Requirement >> Swap "Viewport" for "Display" throughout the part of the material that opens with its first line and closes with the line containing "point(534,15)", and reproduce those lines with nothing else altered.

'''

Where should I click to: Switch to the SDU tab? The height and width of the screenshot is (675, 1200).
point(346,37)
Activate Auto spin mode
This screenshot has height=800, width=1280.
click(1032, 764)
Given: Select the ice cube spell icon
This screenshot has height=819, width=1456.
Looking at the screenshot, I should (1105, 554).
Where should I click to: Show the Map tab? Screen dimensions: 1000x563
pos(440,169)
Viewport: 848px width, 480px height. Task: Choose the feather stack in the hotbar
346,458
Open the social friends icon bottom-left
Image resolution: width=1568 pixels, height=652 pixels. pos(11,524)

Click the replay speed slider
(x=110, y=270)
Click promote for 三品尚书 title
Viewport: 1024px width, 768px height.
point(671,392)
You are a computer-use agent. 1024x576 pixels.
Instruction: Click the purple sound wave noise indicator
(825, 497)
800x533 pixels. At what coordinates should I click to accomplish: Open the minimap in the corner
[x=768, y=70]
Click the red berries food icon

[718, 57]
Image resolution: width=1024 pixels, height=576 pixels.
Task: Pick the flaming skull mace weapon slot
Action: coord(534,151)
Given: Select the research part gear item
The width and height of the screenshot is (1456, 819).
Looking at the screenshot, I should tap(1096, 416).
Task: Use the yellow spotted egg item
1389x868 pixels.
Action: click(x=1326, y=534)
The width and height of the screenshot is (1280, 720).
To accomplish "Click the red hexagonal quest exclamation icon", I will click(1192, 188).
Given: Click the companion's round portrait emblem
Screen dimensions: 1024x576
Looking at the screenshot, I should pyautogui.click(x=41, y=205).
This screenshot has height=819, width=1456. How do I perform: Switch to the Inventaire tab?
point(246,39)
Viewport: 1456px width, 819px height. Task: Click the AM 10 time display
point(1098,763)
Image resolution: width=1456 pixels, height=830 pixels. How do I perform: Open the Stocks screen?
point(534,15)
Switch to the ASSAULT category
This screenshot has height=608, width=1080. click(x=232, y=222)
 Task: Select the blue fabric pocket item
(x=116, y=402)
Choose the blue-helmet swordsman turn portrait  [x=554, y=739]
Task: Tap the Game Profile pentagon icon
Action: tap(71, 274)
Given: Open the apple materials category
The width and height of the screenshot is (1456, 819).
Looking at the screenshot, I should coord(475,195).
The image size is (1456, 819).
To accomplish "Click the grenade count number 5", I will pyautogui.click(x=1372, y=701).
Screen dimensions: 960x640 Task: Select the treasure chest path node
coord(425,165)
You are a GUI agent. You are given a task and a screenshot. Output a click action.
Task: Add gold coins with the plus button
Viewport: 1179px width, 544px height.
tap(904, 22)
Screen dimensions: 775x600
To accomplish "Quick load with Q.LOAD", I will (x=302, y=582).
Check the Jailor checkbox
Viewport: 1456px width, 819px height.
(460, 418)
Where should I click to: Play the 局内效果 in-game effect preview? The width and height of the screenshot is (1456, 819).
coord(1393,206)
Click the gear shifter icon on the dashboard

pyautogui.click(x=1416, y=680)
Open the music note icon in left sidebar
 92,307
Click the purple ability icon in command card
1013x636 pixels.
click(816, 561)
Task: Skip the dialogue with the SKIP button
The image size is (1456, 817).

'''

Full answer >>
Where should I click to: Switch to the SDU tab? The height and width of the screenshot is (675, 1200).
point(346,37)
Activate Auto spin mode
This screenshot has height=800, width=1280.
click(1032, 764)
Given: Select the ice cube spell icon
This screenshot has height=819, width=1456.
Looking at the screenshot, I should (1105, 554).
Where should I click to: Show the Map tab? Screen dimensions: 1000x563
pos(440,169)
Display: 848px width, 480px height. Task: Choose the feather stack in the hotbar
346,458
Open the social friends icon bottom-left
Image resolution: width=1568 pixels, height=652 pixels. pos(11,524)

Click the replay speed slider
(x=110, y=270)
Click promote for 三品尚书 title
Display: 1024px width, 768px height.
point(671,392)
You are a computer-use agent. 1024x576 pixels.
Instruction: Click the purple sound wave noise indicator
(825, 497)
800x533 pixels. At what coordinates should I click to accomplish: Open the minimap in the corner
[x=768, y=70]
Click the red berries food icon

[718, 57]
Image resolution: width=1024 pixels, height=576 pixels.
Task: Pick the flaming skull mace weapon slot
Action: coord(534,151)
Given: Select the research part gear item
The width and height of the screenshot is (1456, 819).
Looking at the screenshot, I should tap(1096, 416).
Task: Use the yellow spotted egg item
1389x868 pixels.
Action: click(x=1326, y=534)
The width and height of the screenshot is (1280, 720).
To accomplish "Click the red hexagonal quest exclamation icon", I will click(1192, 188).
Given: Click the companion's round portrait emblem
Screen dimensions: 1024x576
Looking at the screenshot, I should pyautogui.click(x=41, y=205).
This screenshot has height=819, width=1456. How do I perform: Switch to the Inventaire tab?
point(246,39)
Display: 1456px width, 819px height. Task: Click the AM 10 time display
point(1098,763)
Image resolution: width=1456 pixels, height=830 pixels. How do I perform: Open the Stocks screen?
point(534,15)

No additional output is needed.